The turbine is engineered to naturally align with the wind via a front-mounted tether, as depicted in Figure 1c. Although wind direction and ocean currents are generally aligned in deep-water conditions, the design incorporates a dynamic ballast system capable of adjusting the turbine orientation by up to 120° to manage any misalignment. The floating platform is attached to the seabed using three anchor lines (red dots in Figure 1c), all of them connected to the rotating buoy (green dot in Figure 1c). The buoy contains all the mechanical rotating equipment necessary to achieve effective weathervaning. This system also enables load mitigation by decoupling the platform’s motion from its mooring system. In a simplified top-view representation, when the platform weathervanes to align with the wind force ($F_{\mathrm{wind}}$) coming from a direction ${\beta }_{\mathrm{wind}}$, it experiences resulting forces in the surge ($F_x$) and sway ($F_y$) directions. These forces displace the turbine from its initial position, while the mooring system provides a restoring force ($F_m$) to maintain platform stability. The available power output of the floating offshore wind turbine (FOWT) depends on its alignment with the wind direction, expressed as $P_{\mathrm{av}}=f({\beta }_{\mathrm{platform}},{\beta }_{\mathrm{wind}})$. When misaligned (i.e., ${\beta }_{\mathrm{platform}}\ne {\beta }_{\mathrm{wind}}$), the turbine produces less power than in the aligned condition (i.e., ${\beta }_{\mathrm{platform}}={\beta }_{\mathrm{wind}}$). This effect is discussed in more detail in the following sections.

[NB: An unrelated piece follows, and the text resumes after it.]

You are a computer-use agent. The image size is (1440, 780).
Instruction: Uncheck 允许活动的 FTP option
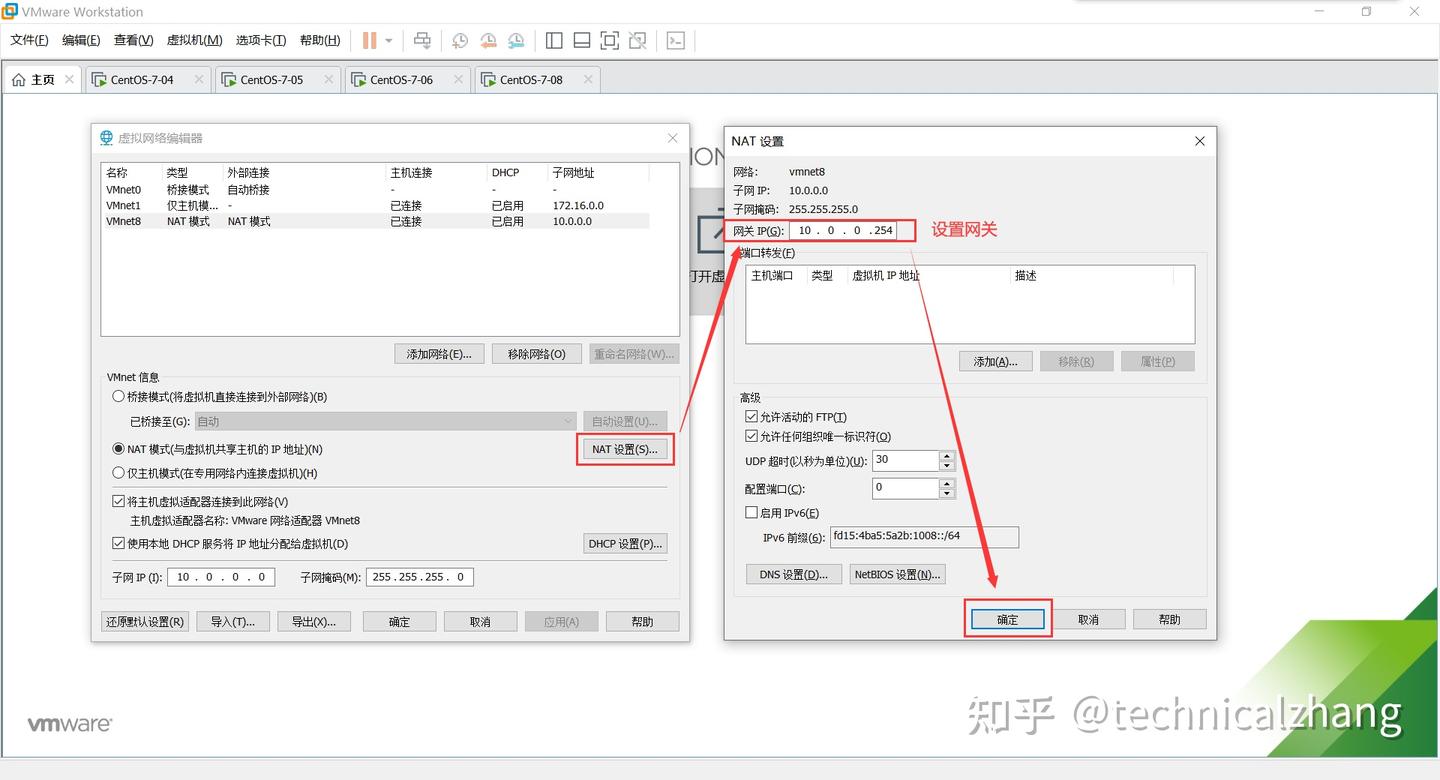point(751,416)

3. Methods and Design of the Virtual Sensors

3.1. Methodology

The development of virtual sensors for floating offshore wind platforms follows a structured pipeline, as illustrated in Figure 2. The process begins with the definition of the platform configuration and physical sensor layout, which provides the basis for subsequent simulation and modeling. High-fidelity dynamic responses are then generated using OrcaFlex 11.5 simulations, incorporating the relevant environmental and operational conditions. To ensure compatibility with real-world measurement systems, the synthetic data is adapted to match the sampling characteristics of the onboard physical sensors. The processed data is used to develop two parallel models—a physics-based model in Simulink and machine learning models trained with scikit-learn and xgboost. These two models are later integrated into a PIML (physics-informed machine learning) framework during the training and model selection phase, where optimal configurations are selected based on accuracy and generalization performance. Finally, the trained virtual sensor is validated against reference data, and its performance is visualized.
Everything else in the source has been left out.